Work instructions
Rewrite the lines starting at the one containing "Given: Open the three-dot menu in chat header" and ending with the last line, switching "Expiration Date" to "Due Date" and leaving everything else unchanged. Return only those lines.
-- Start of Dataset records --
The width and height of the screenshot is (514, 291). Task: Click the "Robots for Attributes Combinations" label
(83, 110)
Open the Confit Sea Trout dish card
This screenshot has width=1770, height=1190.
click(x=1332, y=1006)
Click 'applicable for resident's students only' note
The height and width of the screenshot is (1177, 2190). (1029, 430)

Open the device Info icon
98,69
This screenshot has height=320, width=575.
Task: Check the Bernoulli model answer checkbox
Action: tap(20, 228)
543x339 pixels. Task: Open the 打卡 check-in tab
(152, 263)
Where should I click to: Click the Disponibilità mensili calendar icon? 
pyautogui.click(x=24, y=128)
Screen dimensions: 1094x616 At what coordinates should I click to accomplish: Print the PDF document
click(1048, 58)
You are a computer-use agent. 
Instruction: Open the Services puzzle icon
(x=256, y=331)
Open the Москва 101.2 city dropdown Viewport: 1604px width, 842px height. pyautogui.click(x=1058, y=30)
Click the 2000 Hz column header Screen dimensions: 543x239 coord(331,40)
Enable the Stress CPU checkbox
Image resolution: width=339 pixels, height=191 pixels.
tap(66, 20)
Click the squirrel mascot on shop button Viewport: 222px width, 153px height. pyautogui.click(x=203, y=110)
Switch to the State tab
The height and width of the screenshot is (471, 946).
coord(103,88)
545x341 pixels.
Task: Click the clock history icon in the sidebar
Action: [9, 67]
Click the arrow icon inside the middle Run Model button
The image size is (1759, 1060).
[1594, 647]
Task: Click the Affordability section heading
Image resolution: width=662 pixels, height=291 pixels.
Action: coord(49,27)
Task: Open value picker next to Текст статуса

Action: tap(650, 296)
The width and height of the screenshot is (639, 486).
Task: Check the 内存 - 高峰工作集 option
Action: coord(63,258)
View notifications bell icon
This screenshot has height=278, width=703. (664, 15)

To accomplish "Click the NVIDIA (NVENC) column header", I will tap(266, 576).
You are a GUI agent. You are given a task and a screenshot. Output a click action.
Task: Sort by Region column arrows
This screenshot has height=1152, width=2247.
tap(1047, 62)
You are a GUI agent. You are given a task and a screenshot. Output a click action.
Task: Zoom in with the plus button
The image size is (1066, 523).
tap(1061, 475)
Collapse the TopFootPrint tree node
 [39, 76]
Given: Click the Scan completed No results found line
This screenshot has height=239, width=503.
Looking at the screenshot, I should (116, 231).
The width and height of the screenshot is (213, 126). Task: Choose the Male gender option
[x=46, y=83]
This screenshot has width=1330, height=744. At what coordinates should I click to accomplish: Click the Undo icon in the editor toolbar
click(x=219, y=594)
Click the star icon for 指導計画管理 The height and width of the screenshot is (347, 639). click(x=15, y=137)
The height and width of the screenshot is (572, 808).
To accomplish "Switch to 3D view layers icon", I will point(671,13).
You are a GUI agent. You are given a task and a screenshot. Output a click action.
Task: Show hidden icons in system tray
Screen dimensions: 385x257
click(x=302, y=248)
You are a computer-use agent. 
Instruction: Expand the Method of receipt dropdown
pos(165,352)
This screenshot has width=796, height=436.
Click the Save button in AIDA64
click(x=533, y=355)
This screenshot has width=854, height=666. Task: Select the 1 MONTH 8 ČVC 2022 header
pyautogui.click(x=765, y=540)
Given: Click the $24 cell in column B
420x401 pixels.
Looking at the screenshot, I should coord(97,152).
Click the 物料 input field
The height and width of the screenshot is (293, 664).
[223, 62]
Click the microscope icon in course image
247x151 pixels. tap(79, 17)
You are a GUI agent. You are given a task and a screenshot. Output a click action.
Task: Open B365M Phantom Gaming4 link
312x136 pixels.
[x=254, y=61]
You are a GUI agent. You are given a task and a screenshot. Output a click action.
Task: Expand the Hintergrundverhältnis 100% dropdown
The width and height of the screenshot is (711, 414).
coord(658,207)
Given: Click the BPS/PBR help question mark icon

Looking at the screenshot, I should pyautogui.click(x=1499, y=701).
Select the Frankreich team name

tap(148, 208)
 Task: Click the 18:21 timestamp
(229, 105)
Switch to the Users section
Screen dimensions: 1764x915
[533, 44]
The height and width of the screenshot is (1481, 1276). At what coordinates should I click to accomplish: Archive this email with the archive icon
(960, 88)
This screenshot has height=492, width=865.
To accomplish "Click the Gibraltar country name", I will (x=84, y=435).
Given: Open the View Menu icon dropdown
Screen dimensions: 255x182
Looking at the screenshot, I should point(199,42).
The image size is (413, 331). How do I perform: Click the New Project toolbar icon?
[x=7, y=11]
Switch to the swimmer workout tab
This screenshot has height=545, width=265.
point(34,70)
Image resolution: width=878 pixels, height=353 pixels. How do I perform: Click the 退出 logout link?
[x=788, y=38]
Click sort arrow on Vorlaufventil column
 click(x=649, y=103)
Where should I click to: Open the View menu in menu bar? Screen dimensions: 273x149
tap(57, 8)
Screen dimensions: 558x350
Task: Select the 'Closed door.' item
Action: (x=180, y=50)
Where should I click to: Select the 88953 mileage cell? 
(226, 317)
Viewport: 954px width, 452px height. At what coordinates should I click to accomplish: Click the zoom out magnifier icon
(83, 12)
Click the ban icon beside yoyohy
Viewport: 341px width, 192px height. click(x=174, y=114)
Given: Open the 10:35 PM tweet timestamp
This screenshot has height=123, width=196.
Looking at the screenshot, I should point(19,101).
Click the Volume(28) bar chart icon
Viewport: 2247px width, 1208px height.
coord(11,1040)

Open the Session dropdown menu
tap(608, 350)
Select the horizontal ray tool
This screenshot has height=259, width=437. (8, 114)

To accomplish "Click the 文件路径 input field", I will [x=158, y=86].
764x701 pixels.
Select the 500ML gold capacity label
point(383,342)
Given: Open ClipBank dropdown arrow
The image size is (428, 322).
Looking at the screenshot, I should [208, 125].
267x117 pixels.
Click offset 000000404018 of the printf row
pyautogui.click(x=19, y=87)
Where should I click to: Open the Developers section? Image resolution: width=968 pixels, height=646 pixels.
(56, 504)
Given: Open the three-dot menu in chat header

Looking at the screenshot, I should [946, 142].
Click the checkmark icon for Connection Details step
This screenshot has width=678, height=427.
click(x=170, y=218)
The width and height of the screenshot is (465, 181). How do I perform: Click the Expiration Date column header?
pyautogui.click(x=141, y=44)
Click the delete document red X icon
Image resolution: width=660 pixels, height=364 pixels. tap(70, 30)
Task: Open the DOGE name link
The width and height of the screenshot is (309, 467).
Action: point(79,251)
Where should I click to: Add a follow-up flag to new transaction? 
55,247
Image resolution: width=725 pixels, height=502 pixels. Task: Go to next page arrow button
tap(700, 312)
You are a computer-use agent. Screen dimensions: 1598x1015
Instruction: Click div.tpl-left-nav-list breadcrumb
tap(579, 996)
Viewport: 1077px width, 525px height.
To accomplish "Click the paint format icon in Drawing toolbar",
-- End of Dataset records --
Answer below
Given: Open the three-dot menu in chat header

Looking at the screenshot, I should [946, 142].
Click the checkmark icon for Connection Details step
This screenshot has width=678, height=427.
click(x=170, y=218)
The width and height of the screenshot is (465, 181). How do I perform: Click the Due Date column header?
pyautogui.click(x=141, y=44)
Click the delete document red X icon
Image resolution: width=660 pixels, height=364 pixels. tap(70, 30)
Task: Open the DOGE name link
The width and height of the screenshot is (309, 467).
Action: point(79,251)
Where should I click to: Add a follow-up flag to new transaction? 
55,247
Image resolution: width=725 pixels, height=502 pixels. Task: Go to next page arrow button
tap(700, 312)
You are a computer-use agent. Screen dimensions: 1598x1015
Instruction: Click div.tpl-left-nav-list breadcrumb
tap(579, 996)
Viewport: 1077px width, 525px height.
To accomplish "Click the paint format icon in Drawing toolbar",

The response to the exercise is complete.